Marketing Bootcamp

The Potato Salad Kickstarter and the Art of Getting Discovered

Most people would agree there’s nothing all that spectacular about potato salad. As a common side dish, it doesn’t stand out against the majority of other foods. This is especially true online. Just try to go viral with a potato salad recipe and let us know how you’re doing after three months. You probably won’t get very far.

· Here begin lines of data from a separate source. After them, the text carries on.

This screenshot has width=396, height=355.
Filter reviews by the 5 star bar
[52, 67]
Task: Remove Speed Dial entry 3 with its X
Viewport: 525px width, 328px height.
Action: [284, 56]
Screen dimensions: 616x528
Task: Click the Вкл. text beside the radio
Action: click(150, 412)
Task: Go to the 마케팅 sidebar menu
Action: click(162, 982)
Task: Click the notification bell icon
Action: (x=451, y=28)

So how did a man from Columbus, Ohio, generate more than $55,000 to fund a project to make a successful batch of potato salad?

The answer could transform your business.

Related: 6 Potato Salad-Tested Crowdfunding Tricks That Work

It All Started With a Joke

Back in September, a man who had never made a potato salad set up a Kickstarter to fund his first effort. Kickstarter, for those who are unfamiliar, is a website that helps raise public donations to back creative projects. While anyone is free to submit a project to Kickstarter, the idea of asking for money to create an easy side dish is, as you could imagine, uncommon.

Brown admits that the idea, informally referred to as PotatoStock on Kickstarter, arose while joking around with a group of friends. It was supposed to be a fun, temporary relief from a long day of work. We were able to steal a few minutes with Brown, who told us that the idea came to him after toying around with several ideas, mostly centered around potato-themed jokes.  

So that’s what Brown did. He didn’t even have to do much more work, as the project quickly snowballed from his original goal of raising $10 into something he and his group of friends never thought imaginable. In fact, it generated a total of $55,492 from 6,911 backers on Kickstarter.

Related: 4 Kickstarter Campaigns You Won't Believe Actually Succeeded

“I didn't do much to promote it,” said Brown. “I told six friends that I was working on it and shared the preview link with them. As soon as it was live, I posted to Facebook, as I didn’t use Twitter at the time. That’s all I did.” CNET called Brown just two hours after the project went live.

What your business can learn from PotatoStock.

It’s often said that in rock and roll all you need to do is take three simple chords and make them sound new again. The same can be said for your service or product.

The key, as author Seth Godin explains in his book Purple Cow: Transform Your Business by Being Remarkable, is to find a way to stand out from all of the other businesses in your industry. You want to be like a purple cow in the middle of a field of monochrome Holsteins.

Brown’s idea stood out like a purple cow amongst all of the other businesses competing for the attention of financial donors because it was so outrageously simple yet never done before on that platform. Since he started with a reasonable goal of just $10, it encouraged people to contribute.  

Keep in mind that you shouldn’t abandon your traditional marketing/PR strategies for going viral if you choose to do something out of the ordinary.

If you need some advice in this area, check out Google’s YouTube Creator Playbook for Brands, which provides step by step instructions for building an online audience. This playbook will help you bolster your brand image across multiple digital advertising platforms, including social media, online video, blogs and more.

Get the potato rolling.

While it began as a fun escape after work, PotatoStock was ultimately able to generate over $18,000 for their fund at the Columbus Foundation. The first gifts will go to CD 102.5 For the Kids and Local Matters. Brown’s advice to entrepreneurs: “Make a thing that appeals to you. I started Base Two when I was tired of having a boss. I did the potato salad Kickstarter as a temporary escape from a boring day of client work. I would suggest that people find the thing they'd rather be doing and do that.”  

Spend some time boiling your idea down to its basic elements. Think of an idea that nobody else has tried in your space and do something so far out of the ordinary that people take notice. Then, watch as your idea starts rolling into reality.